Permanence
Page 10
Rue began to laugh. Oh no, it would not do to tell Max that this whole trip had been unnecessary, that she had been rich all along and not known it. Still, she looped the heirloom around her neck and let it nestle out of sight inside her blouse. Then she wiped her eyes, coughed past the lump in her throat and flew back to Max's room. She had to tell him that, fearful though he might be, they could not hide here, but tomorrow would announce themselves to whatever waited at Jentry's Envy.
PART TWO
Household Gods
7
MICHAEL BEQUITH SORTED through a cloud of public inscape windows his employer had left open and floating over his bed. Usually Michael's eyes and hands were on his task— everything he did was done with meticulous perfection. Today, his hands went about their task, closing, nesting, and arranging insubstantial windows with the usual precision. His mind was elsewhere.

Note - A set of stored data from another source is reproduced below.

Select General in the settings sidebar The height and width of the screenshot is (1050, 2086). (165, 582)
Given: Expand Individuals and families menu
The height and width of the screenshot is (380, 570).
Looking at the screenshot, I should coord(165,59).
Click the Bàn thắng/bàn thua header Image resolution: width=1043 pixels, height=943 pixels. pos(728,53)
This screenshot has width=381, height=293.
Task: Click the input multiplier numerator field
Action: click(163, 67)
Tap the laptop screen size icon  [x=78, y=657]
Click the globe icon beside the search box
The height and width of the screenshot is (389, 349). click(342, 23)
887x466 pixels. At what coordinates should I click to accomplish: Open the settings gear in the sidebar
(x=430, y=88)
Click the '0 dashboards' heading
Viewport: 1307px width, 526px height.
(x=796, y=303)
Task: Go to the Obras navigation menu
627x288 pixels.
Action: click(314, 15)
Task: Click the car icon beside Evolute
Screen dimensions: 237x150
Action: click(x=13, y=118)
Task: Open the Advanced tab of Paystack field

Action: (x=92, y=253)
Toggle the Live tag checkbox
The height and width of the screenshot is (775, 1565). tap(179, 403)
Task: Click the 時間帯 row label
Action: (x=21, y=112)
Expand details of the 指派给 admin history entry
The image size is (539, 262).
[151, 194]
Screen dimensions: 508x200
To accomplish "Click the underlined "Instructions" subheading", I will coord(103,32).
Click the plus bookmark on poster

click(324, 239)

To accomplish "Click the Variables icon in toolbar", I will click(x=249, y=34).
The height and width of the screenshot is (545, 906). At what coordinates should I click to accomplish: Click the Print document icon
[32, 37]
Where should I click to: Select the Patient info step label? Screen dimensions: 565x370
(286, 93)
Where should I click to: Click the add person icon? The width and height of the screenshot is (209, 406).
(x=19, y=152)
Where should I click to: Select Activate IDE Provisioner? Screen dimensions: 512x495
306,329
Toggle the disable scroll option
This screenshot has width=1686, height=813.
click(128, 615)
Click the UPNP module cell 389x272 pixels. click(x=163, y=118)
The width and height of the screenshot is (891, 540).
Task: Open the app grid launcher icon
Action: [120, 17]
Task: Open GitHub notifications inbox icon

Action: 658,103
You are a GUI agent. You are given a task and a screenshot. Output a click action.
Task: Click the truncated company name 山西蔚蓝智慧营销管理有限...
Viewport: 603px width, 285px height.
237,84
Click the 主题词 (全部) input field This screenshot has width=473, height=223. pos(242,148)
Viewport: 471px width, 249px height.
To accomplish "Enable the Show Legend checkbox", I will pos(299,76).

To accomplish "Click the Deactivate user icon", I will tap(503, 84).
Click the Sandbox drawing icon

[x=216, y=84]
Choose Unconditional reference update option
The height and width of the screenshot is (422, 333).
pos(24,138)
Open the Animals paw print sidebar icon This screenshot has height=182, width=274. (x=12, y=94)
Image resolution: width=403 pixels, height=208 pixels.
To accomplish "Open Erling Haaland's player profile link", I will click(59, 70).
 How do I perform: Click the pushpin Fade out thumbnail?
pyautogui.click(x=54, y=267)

Dr. Herat's room was bigger than Michael's, but that was not saying much. Laurent Herat, Ph.D., had inhabited a metal cell four by five meters in dimension for the last three months. Michael's room was three by four. There was no decoration in these living quarters, beyond a failed attempt at wood panelling on some of the walls. The lights were harsh, the air recycled and flat and there were no physical windows because they were twenty meters underground.
Twice a day the walls shook with the force of a tidal bore thundering overhead. Dr. Herat was always in the control room during the tides, so Michael had taken that as the best time to tidy up after the professor. The rest of the day was his own, for there was precious little he could do for Herat in a research station as minimalistic as this one. He struggled with the vagaries of interstellar e-mail, trying to keep up with the academic debates raging back home, but his summaries for Herat were meager these days. They both knew where the discussion was going to leave them, anyway.
He finished arranging the windows and looked around for any other untidiness. Dr. Herat always left a half-glass of wine on the bedside table from last night. It was his habit to sip that while reading his mail and jotting notes on the day's research. Today the glass was there, but it was still full.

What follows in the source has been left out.